### Do this
Reproduce every one of the entries below word for word, leaving out the pictures.

### Recorded information
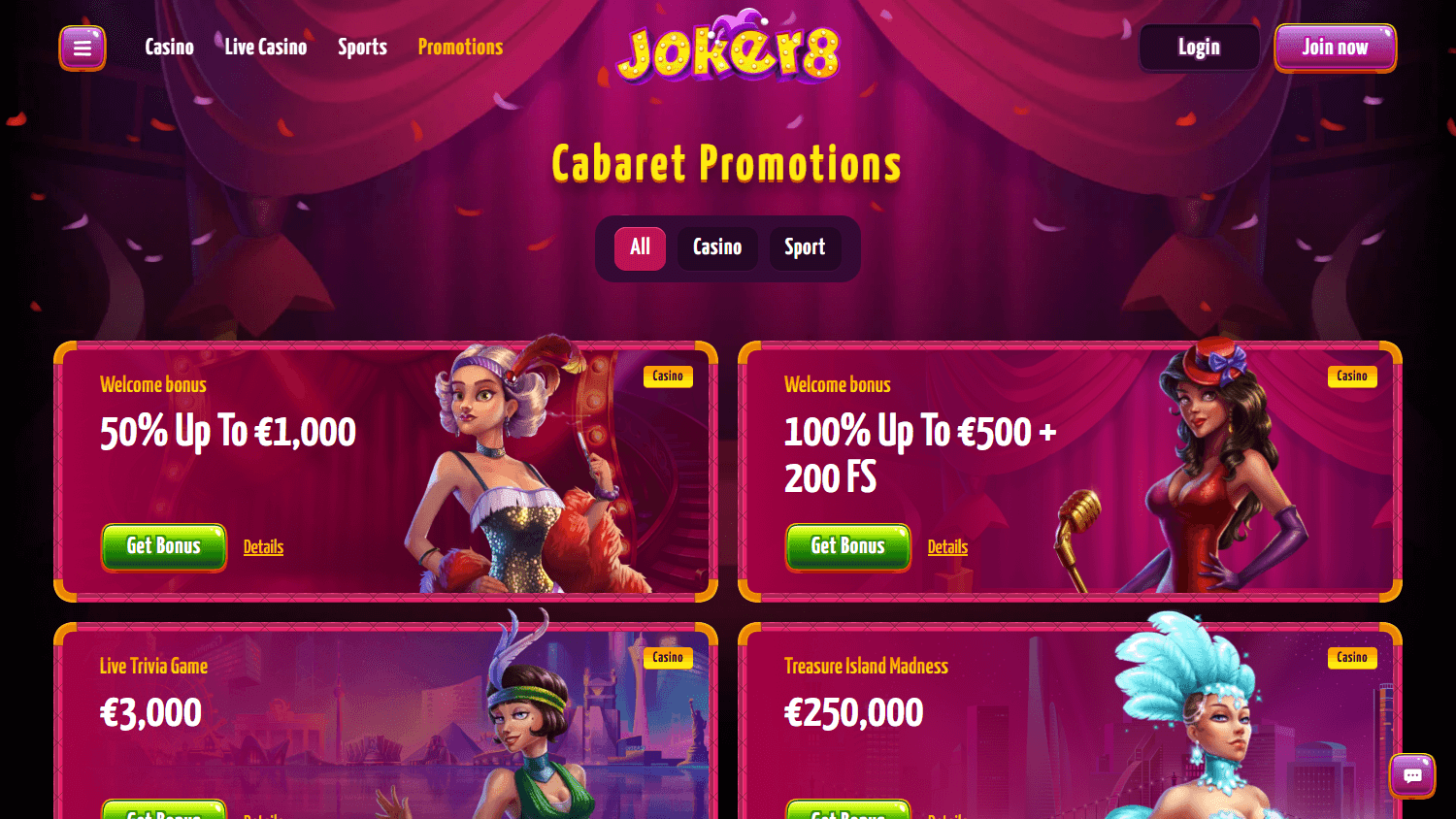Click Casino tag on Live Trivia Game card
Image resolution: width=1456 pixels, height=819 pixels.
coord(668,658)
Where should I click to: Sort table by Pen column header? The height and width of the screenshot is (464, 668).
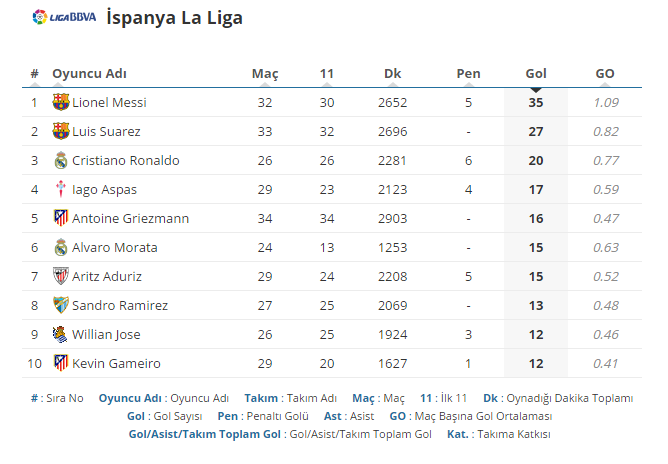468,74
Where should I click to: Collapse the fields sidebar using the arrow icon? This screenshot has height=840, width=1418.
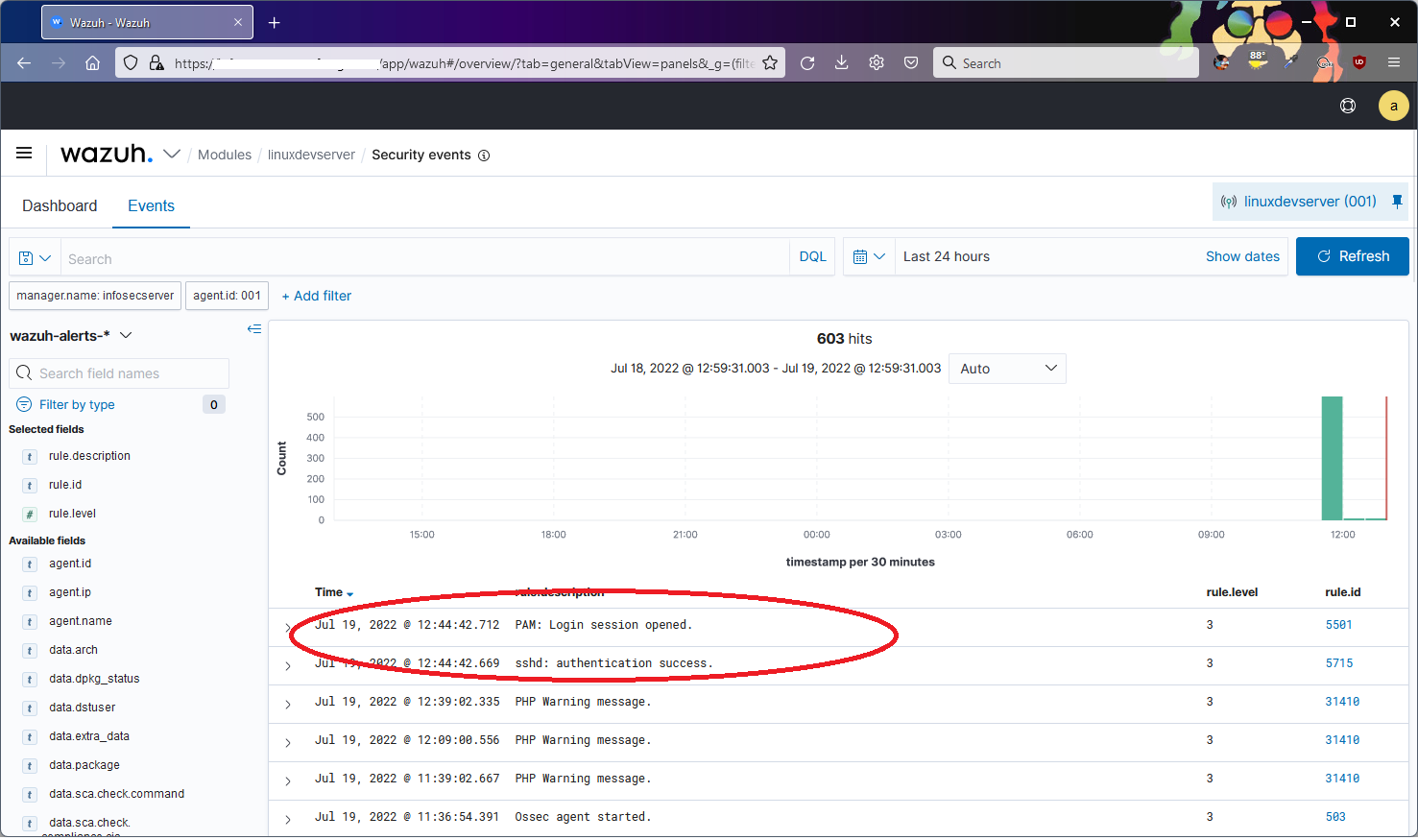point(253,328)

### Response to this exercise
Click Casino tag on Live Trivia Game card
Image resolution: width=1456 pixels, height=819 pixels.
coord(668,658)
Where should I click to: Sort table by Pen column header? The height and width of the screenshot is (464, 668).
468,74
Where should I click to: Collapse the fields sidebar using the arrow icon? This screenshot has height=840, width=1418.
point(253,328)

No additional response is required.